Compito da svolgere
Puoi ricopiare alla lettera le voci qui sotto, cominciando dalla riga che contiene "The image size is (888, 553)." e fermandoti dopo quella che contiene "click(307, 52)", entrambe comprese? Non includere le immagini nella risposta.

Estratto del dataset
****************

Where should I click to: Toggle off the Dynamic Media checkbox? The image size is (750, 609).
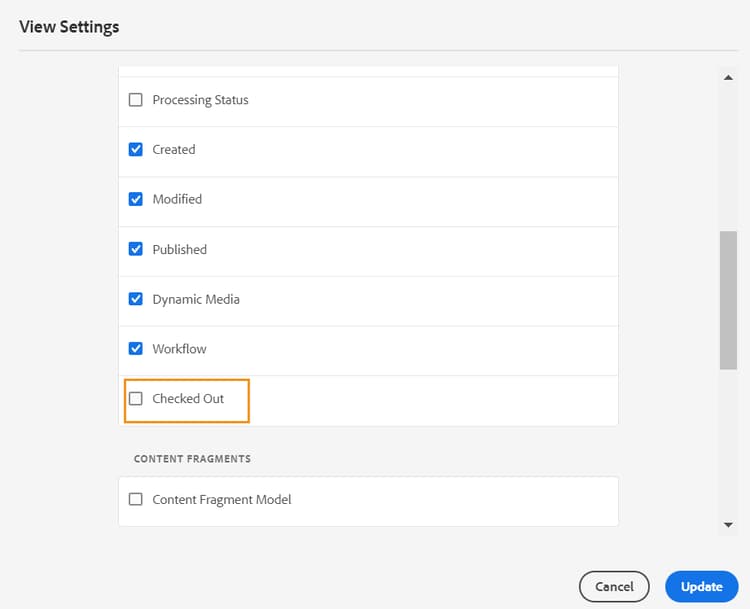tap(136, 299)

****************

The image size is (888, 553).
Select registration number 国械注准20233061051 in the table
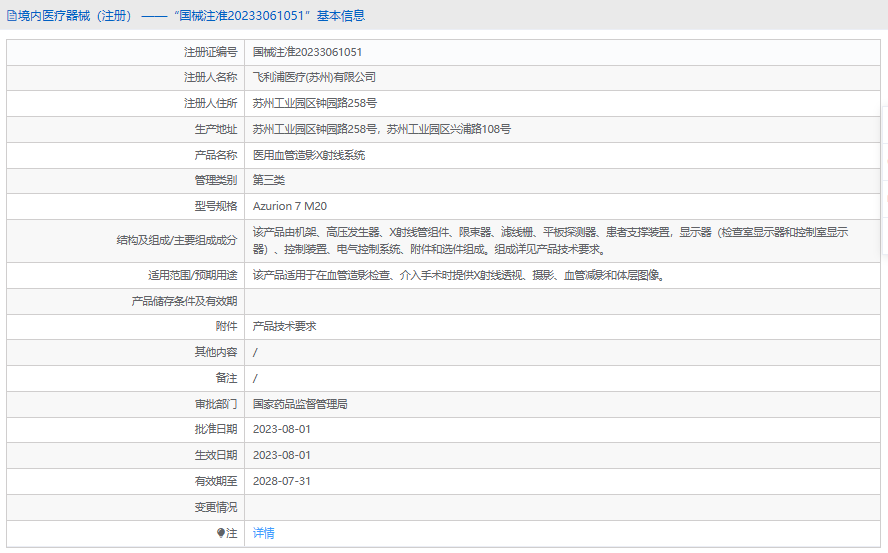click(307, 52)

****************

Soluzione del problema
The image size is (888, 553).
Select registration number 国械注准20233061051 in the table
click(307, 52)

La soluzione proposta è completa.